Single-Teacher View Augmentation: Boosting Knowledge Distillation via Angular Diversity¶
Conference: NeurIPS 2025
arXiv: 2510.22480
Authors: Seonghoon Yu (GIST), Dongjun Nam (POSTECH), Dina Katabi (MIT CSAIL), Jeany Son (POSTECH)
Code: github.com/june6423/Angular-KD
Area: Model Compression
Keywords: Knowledge Distillation, Knowledge Augmentation, Angular Diversity, Ensemble Learning, Model Compression
TL;DR¶
This paper proposes Angular-KD, which attaches multiple lightweight linear branches to a single teacher model and introduces two angular diversity losses — a constrained inter-angle diversity loss and an intra-angle diversity loss — to generate diverse supervisory signals from a single teacher. This approach serves as a low-cost alternative to multi-teacher distillation and achieves state-of-the-art performance across multiple KD benchmarks.
Background & Motivation¶
State of the Field¶
Knowledge distillation (KD) transfers knowledge from a large teacher model to a compact student model and is a core technique in model compression. Recent multi-teacher distillation methods aggregate complementary knowledge from multiple teachers to significantly improve student generalization; however, they require training and maintaining multiple large models, incurring substantial computational and memory overhead.
Limitations of Prior Work¶
- Multi-teacher distillation: Requires training multiple independent teacher models, multiplying resource costs; diversity obtained via different random seeds under the same architecture is inherently limited by shared structural biases.
- TeKAP (prior knowledge augmentation method): Injects random noise perturbations into single-teacher features to simulate multi-view supervision, reducing computational cost, but diversity is entirely noise-driven with no control over semantic structure or informativeness.

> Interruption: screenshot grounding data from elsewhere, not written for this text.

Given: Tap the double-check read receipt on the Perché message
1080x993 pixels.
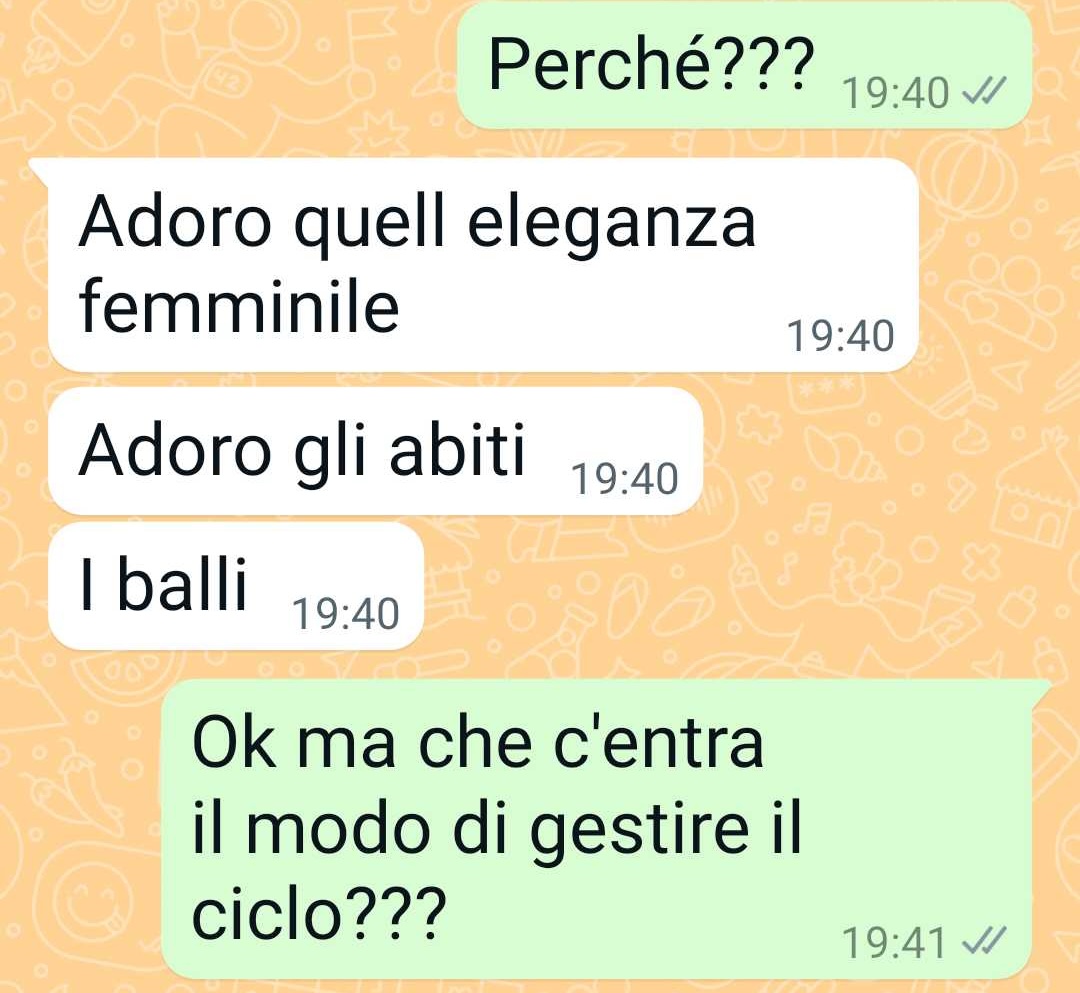Looking at the screenshot, I should pos(984,90).
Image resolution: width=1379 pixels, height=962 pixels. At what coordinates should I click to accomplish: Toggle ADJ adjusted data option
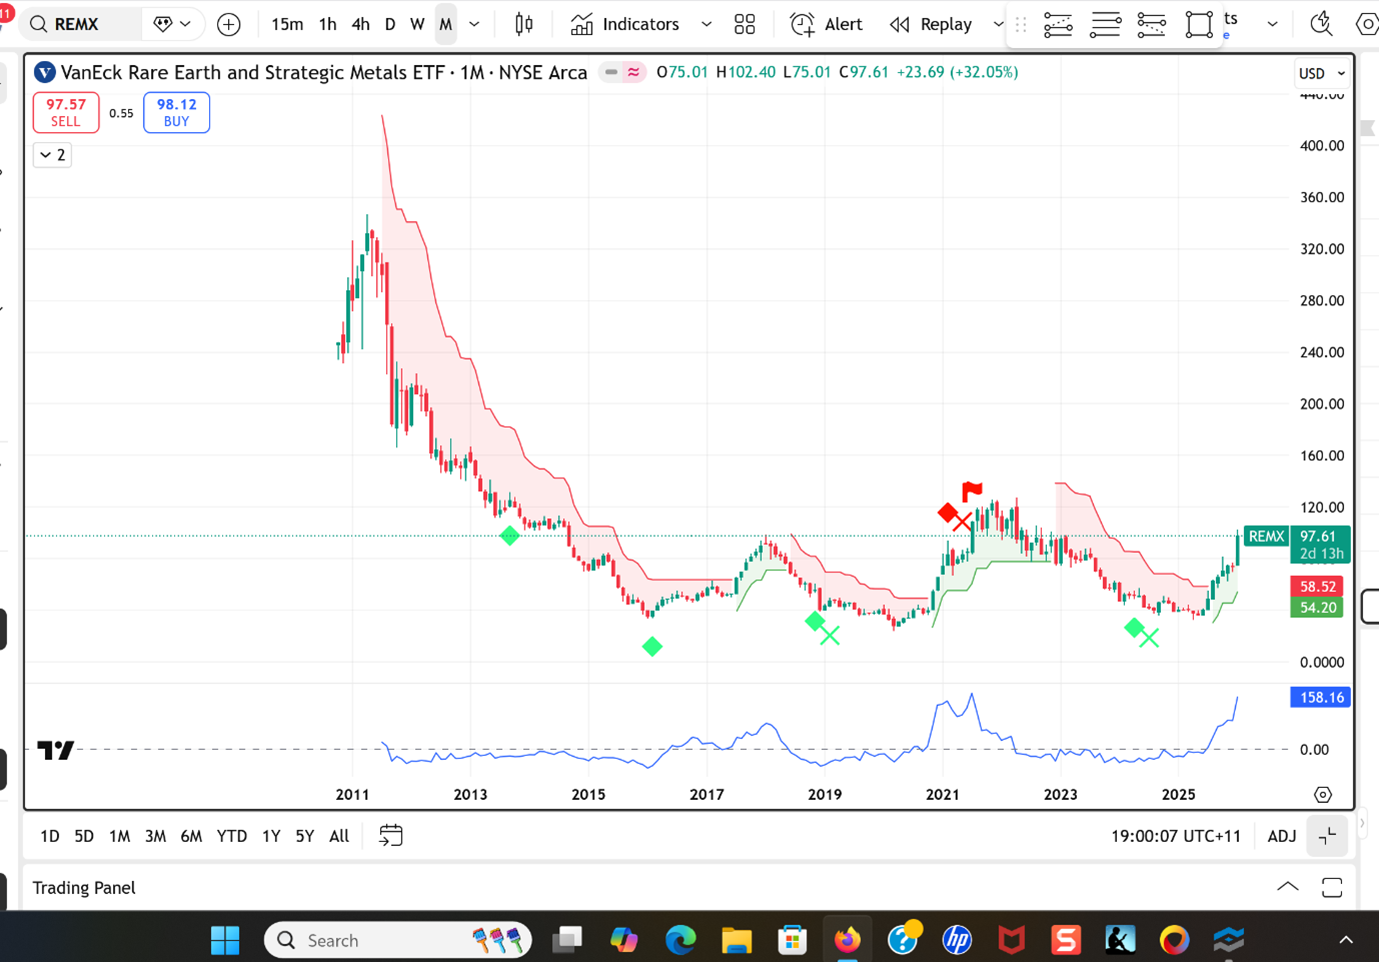1281,836
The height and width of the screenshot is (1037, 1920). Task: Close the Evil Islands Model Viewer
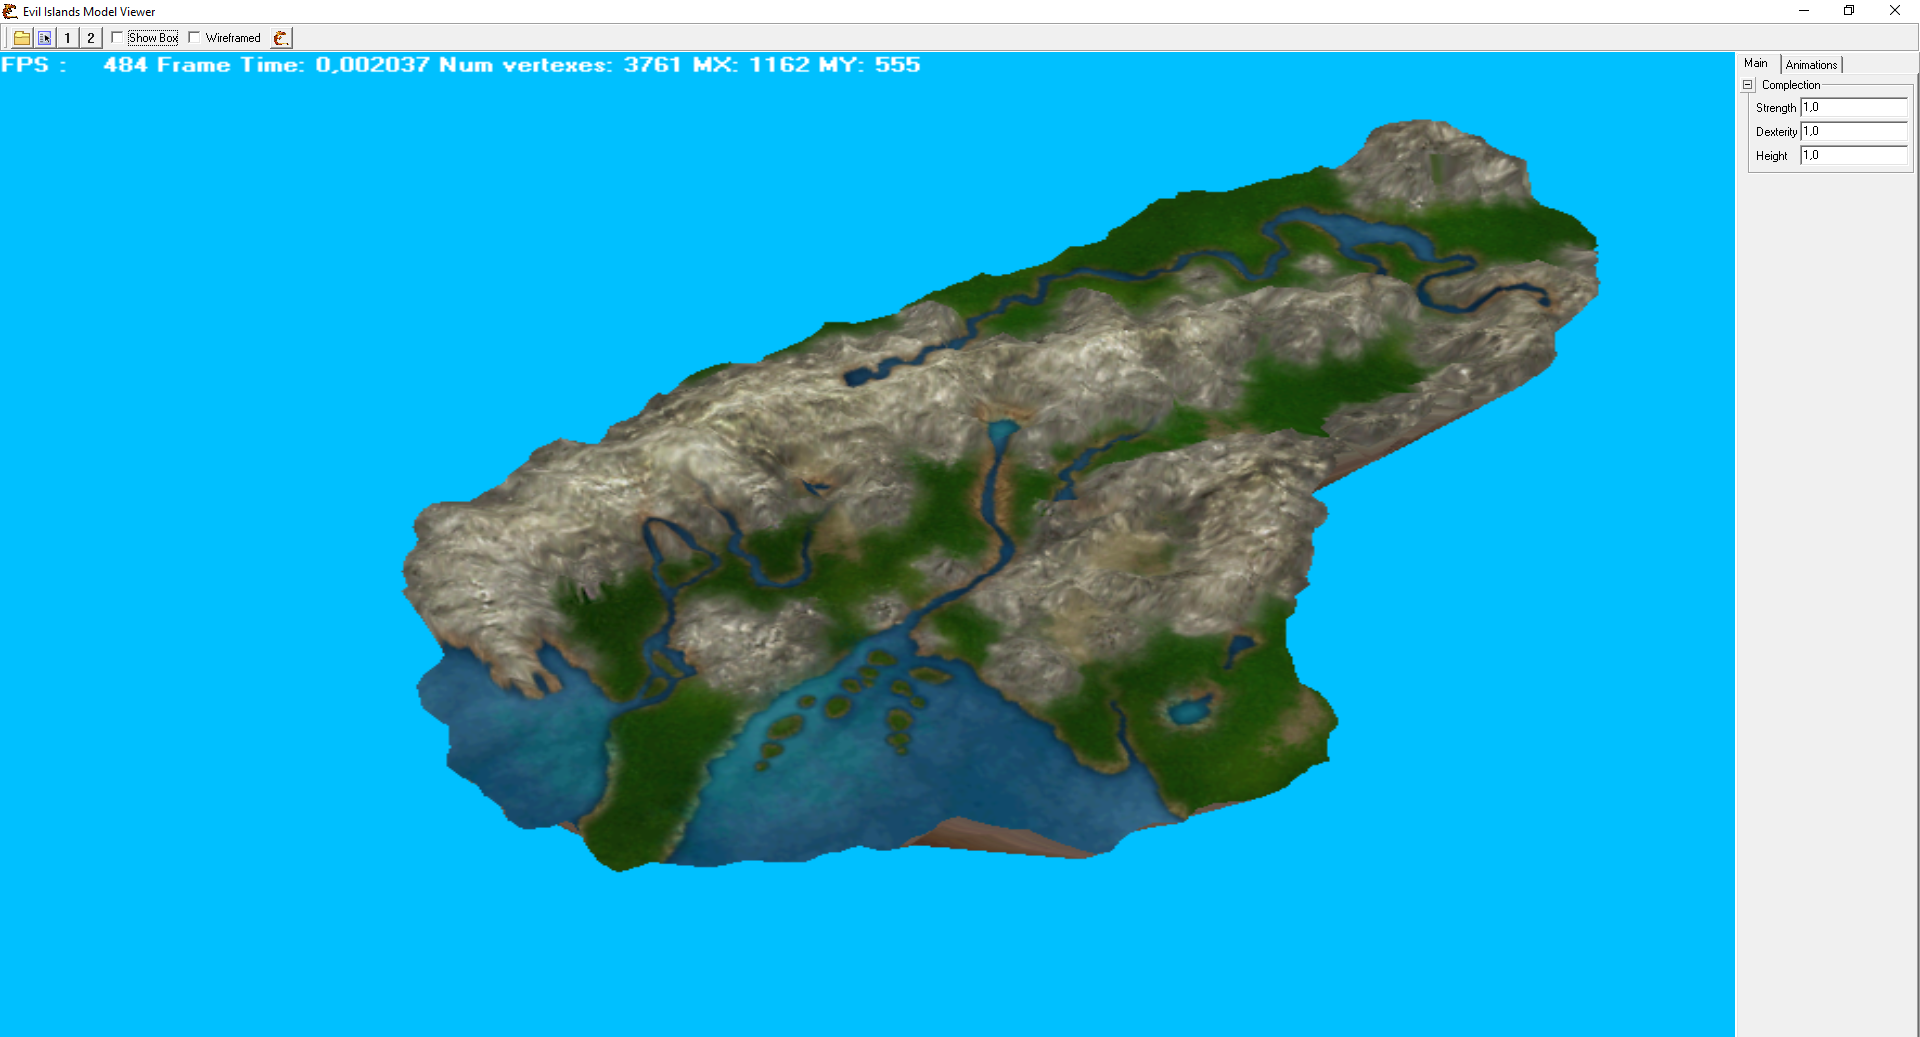(x=1895, y=11)
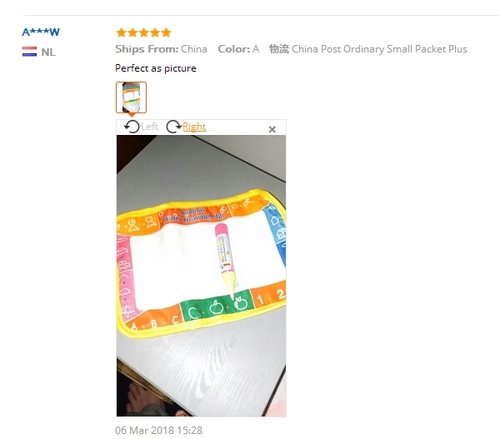Click the rotate right arrow icon
Image resolution: width=500 pixels, height=439 pixels.
[x=174, y=127]
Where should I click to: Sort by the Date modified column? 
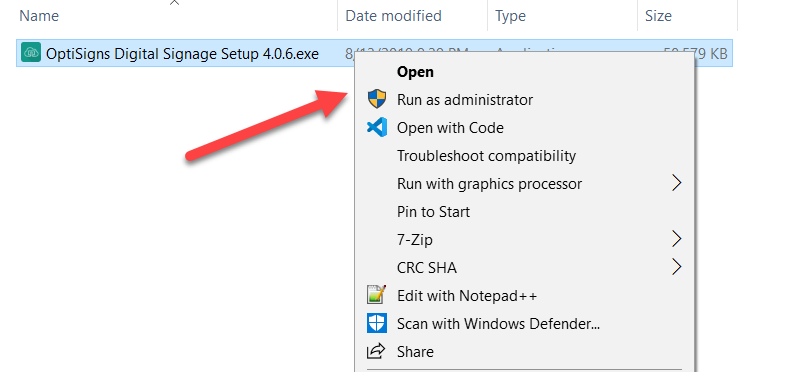pyautogui.click(x=413, y=16)
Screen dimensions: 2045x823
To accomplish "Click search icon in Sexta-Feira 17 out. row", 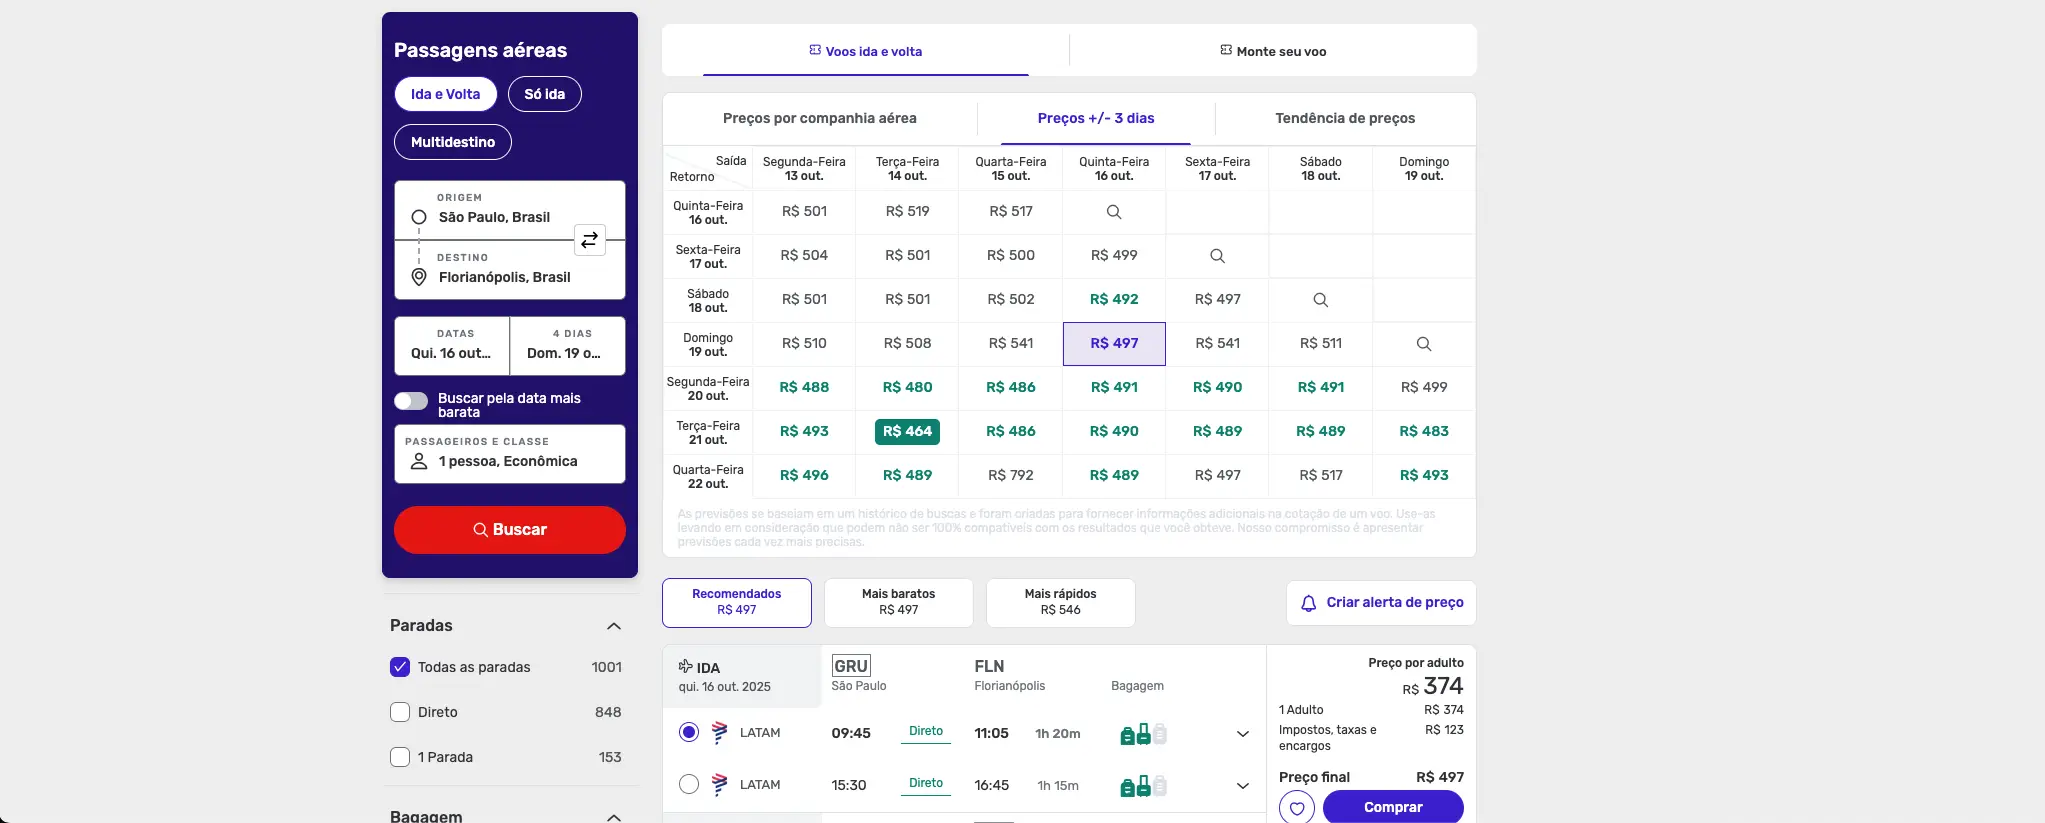I will 1217,256.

- Key Challenge: Can a more structured and controllable knowledge augmentation approach be designed to generate semantically rich and diverse supervisory signals within a single-teacher framework?
Method¶
Overall Architecture: Angular-KD¶
Angular-KD attaches \(N\) lightweight linear branches (View Augmentation Heads) to a pretrained teacher model, generates \(N\) augmented views, and then ensembles them together with the original teacher output to produce a stronger supervisory signal for distillation into the student.
View Augmentation Heads¶
- Feature extraction: The teacher network extracts a feature vector \(\mathbf{F}^T \in \mathbb{R}^{d_T}\) and logit probabilities \(\mathbf{Z}^T \in \mathbb{R}^C\).
- Feature-level augmentation: \(N\) independent linear heads \(\{\phi_i\}_{i=1}^N\) with orthogonal initialization; different Dropout masks with varying probabilities (0.2–0.4) are applied to each head's input, yielding augmented features \(\mathbf{F}_i^A = \text{BN}(\mathbf{W}^{\phi_i}(M_i \odot \mathbf{F}^T))\).
- Logit-level augmentation: Each augmented feature is transformed into class probabilities via an independent logit head \(\psi_i\): \(\mathbf{Z}_i^A = \sigma(\mathbf{W}^{\psi_i}\mathbf{F}_i^A / \tau^Z)\).
Angular Diversity Losses¶
Constrained Inter-angle Diversity Loss¶
This loss maximizes angular separation among augmented views while constraining each augmented view to remain within a learnable angular margin \(\gamma\) of the teacher output. It consists of two components:
- Constraint term: Ensures augmented views do not deviate too far from the teacher representation, preventing drift toward non-target class boundaries.
- Diversity term: Activated once all views satisfy the constraint, further maximizing inter-view angular separation.
- Cosine similarity is used instead of arccosine to ensure numerical stability.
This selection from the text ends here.